Assistant Fire Chief Greg Chow said Cassidy’s passing is a huge loss for the department and the firefighting community.
“I know Chief Cassidy was most proud when his son Ryan joined the department a few years back,” Chow said. “John leaves a lasting memory in all of our hearts. Always assisting, not only our department but many others as well, with fire code interpretations, fire investigation questions and examining future fire inspectors … I had the pleasure of working alongside John these past 20 years and can honestly say that he always had the community’s best interest first and foremost. We will carry on with the many initiatives he started with ours and other departments because John would have wanted it that way.”
Cassidy was also an integral part and architect of the West Shore Command Team and the integration of operations between View Royal, Colwood and Langford with their mutual aid agreements. Agreements that were put to use the night of his passing as Langford and View Royal covered Colwood’s fire rescue services, allowing the department space to process the shock and grief.
Langford Fire Chief Chris Aubrey called his death a devastating loss for the West Shore.
“Chief Cassidy has dedicated his life to serving others and he worked tirelessly to ensure the safety of residents on the West Shore. He was a respected leader, colleague and friend and I will miss him greatly.”
During a memorial service in July, View Royal Fire Chief Paul Hurst said the community lost a hero in Cassidy.
“He always put family first, Colwood next, himself last.”
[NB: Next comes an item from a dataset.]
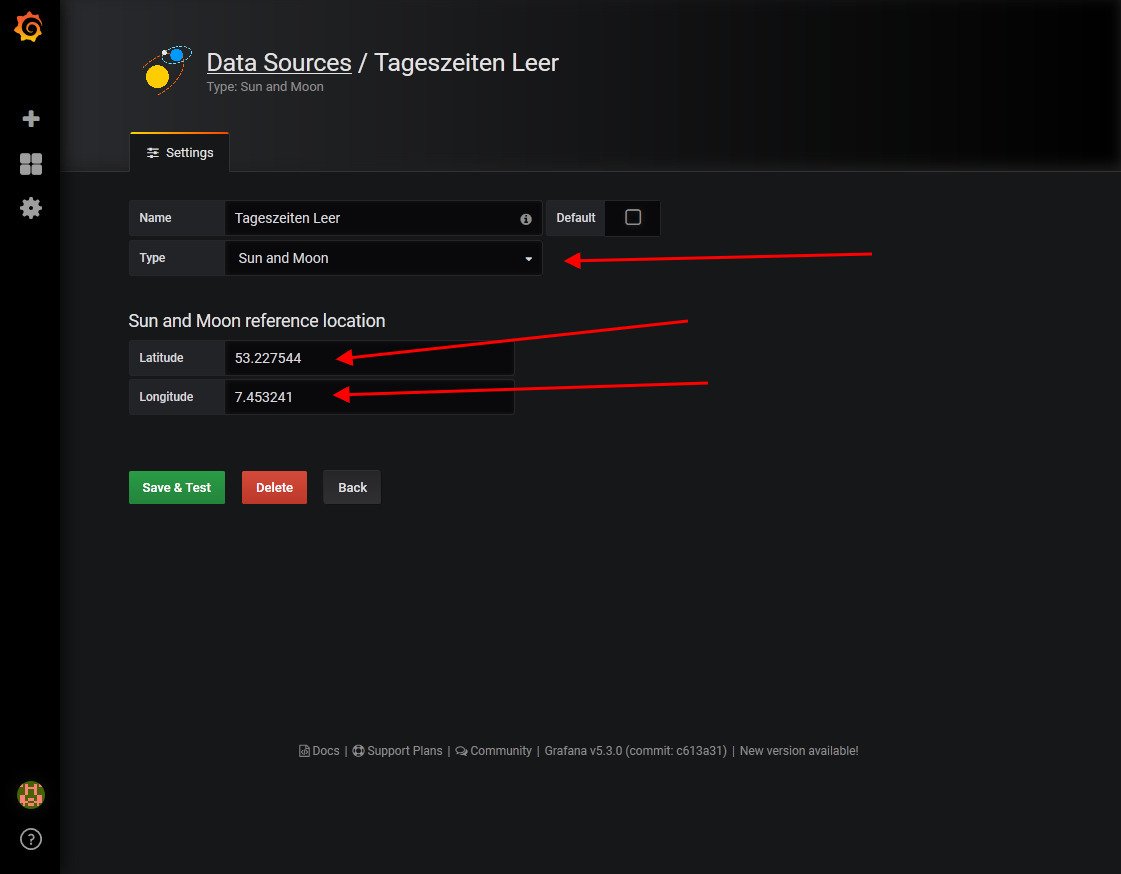Click the Sun and Moon plugin logo
The image size is (1121, 874).
tap(165, 68)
Cassidy’s family, friends and colleagues from across the province gathered on the lower field at West Shore Parks and Recreation for the ceremony.
“I’m exhausted by the passing of John, I am broken and sad. I’m not quite finished crying over this incredible loss,” Hurst said during his speech which brought tears to the eyes of the hundreds in attendance.
He closed by remembering his last call with Cassidy, just 15 minutes before the chief’s death.
“I ended that phone call by telling John I will see you tomorrow, I love you. He replied ‘I love you too brother Paul.’ I get to keep that in my heart until the day I die.”
The last speakers were Cassidy’s wife and two kids. They remembered him as someone who cared fiercely, and whose humour and goofy antics always lit up their day.
Lauren, Cassidy’s daughter, said her father would listen to anyone who needed it.
“He would always ask how you were doing and he’s one of the few people who I think really genuinely wanted to know,” Lauren said. “He always wanted to help people, to be there when they needed it most.”
His son, Ryan, will miss the kindness and optimism that filled the many little talks they shared every day.
“My father was brave, strong and fearless,” Ryan said, adding his father always lived up to be the person and firefighter he bragged about.
Cassidy’s wife Monique said Cassidy loved Colwood and was so proud to be its fire chief.
He leaves behind a hole in the community and big boots to fill. But as Hurst said, “Rest easy brother, we will take it from here.”